→ **Task prompt**
Your answer should consist of every line in the records that holds "computer".
------ Records for the exercise
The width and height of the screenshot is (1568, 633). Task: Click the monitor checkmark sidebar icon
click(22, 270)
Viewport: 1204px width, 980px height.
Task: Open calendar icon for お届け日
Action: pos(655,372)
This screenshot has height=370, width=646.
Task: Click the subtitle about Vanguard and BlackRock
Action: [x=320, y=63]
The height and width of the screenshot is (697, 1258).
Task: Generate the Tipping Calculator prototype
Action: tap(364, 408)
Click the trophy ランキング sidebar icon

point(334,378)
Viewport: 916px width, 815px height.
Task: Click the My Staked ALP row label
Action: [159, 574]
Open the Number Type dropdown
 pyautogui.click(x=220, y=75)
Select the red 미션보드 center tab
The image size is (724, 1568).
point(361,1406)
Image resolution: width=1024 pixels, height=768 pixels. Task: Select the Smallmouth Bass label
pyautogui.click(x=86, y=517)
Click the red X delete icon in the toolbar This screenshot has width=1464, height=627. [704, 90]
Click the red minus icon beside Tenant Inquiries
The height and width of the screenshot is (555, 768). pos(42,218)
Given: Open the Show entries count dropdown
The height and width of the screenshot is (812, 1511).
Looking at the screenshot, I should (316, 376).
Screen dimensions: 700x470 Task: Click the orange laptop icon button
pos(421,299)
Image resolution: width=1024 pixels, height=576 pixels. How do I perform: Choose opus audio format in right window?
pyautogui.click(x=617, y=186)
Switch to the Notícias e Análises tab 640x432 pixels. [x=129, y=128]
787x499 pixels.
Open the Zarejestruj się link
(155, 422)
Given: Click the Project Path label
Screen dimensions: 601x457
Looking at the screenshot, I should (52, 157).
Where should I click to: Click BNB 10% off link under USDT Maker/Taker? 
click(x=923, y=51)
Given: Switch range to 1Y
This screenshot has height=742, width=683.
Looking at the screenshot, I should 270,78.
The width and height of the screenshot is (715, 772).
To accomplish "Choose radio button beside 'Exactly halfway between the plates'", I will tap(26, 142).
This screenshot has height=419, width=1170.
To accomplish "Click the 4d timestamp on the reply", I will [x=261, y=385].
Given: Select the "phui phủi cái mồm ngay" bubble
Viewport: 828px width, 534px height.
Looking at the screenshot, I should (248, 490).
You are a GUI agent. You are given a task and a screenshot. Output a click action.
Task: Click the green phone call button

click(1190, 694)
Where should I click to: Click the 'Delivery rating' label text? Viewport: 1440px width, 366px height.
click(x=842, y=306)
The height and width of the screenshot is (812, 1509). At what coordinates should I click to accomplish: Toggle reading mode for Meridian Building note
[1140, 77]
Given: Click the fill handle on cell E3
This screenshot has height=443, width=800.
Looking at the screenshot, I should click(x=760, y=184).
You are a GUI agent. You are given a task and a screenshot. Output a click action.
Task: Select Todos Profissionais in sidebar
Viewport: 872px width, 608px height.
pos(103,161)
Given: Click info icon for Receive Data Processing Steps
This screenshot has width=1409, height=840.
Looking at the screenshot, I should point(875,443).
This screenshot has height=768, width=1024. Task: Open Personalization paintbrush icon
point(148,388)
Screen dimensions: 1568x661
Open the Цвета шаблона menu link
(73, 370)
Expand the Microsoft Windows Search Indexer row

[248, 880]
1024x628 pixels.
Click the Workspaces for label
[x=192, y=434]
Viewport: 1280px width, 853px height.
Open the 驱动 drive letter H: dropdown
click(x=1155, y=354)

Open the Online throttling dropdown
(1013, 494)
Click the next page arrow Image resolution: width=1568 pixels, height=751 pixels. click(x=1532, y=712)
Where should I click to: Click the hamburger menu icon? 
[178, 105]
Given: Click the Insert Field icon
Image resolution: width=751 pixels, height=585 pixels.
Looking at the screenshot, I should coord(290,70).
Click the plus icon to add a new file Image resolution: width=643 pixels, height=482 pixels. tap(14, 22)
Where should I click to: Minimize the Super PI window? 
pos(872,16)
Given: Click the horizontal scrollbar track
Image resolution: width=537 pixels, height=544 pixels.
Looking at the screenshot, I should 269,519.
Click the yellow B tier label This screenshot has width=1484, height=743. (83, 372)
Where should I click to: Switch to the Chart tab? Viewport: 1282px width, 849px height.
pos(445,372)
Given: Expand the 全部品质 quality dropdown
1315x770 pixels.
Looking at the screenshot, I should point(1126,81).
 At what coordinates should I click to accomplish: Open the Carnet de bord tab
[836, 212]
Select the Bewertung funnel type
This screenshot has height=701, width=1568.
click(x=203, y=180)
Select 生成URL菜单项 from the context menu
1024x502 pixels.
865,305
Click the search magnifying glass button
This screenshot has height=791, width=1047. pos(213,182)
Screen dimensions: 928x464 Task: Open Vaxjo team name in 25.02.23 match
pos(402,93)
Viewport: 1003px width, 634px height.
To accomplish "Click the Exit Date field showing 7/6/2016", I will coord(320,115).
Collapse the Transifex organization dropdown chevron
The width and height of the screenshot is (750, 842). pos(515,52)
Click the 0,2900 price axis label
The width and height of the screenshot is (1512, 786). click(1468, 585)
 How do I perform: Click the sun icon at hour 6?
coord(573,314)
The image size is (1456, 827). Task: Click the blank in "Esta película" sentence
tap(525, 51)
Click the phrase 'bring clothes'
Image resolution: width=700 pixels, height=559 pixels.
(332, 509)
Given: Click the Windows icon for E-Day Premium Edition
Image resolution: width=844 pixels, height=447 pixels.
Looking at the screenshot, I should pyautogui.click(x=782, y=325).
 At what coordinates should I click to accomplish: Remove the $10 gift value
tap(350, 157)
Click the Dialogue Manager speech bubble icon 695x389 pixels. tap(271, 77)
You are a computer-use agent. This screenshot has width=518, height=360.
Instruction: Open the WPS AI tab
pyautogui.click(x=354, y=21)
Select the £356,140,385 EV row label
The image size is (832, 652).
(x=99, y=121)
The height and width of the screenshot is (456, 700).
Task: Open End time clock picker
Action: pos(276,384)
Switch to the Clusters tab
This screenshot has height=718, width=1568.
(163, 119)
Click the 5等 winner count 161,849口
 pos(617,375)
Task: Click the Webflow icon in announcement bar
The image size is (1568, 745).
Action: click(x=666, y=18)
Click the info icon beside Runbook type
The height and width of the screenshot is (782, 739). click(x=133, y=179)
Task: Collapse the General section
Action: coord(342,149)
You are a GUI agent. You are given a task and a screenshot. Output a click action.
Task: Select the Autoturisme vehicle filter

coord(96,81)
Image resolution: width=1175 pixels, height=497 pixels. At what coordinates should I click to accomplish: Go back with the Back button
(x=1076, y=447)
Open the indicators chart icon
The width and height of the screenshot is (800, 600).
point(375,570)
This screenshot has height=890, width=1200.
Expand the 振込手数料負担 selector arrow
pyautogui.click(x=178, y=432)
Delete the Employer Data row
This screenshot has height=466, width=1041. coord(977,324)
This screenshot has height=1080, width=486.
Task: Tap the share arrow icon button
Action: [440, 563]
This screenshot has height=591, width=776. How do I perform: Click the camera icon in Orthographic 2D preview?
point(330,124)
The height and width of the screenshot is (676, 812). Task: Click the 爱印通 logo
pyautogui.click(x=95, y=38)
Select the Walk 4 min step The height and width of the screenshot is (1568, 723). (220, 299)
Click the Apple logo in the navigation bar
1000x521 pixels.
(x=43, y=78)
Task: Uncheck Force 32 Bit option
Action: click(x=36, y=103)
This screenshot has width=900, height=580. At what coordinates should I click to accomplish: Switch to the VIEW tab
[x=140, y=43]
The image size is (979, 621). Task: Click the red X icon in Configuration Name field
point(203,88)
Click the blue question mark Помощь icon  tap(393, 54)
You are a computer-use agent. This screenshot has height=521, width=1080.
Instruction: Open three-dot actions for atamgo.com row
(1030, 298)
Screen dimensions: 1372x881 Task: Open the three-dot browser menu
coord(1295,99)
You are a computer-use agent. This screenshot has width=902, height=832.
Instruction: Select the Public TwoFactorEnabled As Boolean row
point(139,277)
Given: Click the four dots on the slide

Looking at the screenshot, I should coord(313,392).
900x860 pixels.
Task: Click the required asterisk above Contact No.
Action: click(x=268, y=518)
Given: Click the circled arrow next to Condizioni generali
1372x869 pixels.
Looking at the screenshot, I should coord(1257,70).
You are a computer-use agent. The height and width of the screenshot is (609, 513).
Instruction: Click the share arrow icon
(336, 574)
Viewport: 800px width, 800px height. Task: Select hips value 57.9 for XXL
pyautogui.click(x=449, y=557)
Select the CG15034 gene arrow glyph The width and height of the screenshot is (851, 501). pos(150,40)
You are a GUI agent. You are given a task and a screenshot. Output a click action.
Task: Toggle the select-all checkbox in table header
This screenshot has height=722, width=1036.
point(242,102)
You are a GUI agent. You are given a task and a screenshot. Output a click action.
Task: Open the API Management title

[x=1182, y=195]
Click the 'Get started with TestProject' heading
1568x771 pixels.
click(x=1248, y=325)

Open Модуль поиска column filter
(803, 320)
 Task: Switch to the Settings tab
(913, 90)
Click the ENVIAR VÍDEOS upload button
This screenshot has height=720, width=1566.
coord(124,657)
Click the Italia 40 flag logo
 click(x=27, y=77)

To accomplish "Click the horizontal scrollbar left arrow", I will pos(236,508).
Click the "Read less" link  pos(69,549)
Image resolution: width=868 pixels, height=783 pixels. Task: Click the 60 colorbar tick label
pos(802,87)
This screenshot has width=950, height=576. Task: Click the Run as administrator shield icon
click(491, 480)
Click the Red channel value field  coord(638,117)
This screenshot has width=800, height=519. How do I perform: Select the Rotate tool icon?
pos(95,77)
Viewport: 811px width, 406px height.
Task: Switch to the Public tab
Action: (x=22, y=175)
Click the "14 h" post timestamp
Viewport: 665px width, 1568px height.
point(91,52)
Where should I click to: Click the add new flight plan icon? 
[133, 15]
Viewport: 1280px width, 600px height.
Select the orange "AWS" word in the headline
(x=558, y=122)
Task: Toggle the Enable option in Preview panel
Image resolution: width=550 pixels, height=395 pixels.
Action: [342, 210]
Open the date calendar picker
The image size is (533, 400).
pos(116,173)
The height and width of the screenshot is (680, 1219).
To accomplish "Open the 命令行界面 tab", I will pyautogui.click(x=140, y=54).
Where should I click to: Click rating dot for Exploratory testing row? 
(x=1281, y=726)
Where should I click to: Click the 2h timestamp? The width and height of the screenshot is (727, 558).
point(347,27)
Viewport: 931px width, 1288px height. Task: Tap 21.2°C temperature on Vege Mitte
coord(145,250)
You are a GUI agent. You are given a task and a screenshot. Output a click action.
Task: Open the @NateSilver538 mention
------------
→ **Output**
You are a computer-use agent. This screenshot has width=518, height=360.
You are a computer-use agent. This screenshot has height=521, width=1080.
You are a computer-use agent. This screenshot has width=902, height=832.
You are a computer-use agent. The height and width of the screenshot is (609, 513).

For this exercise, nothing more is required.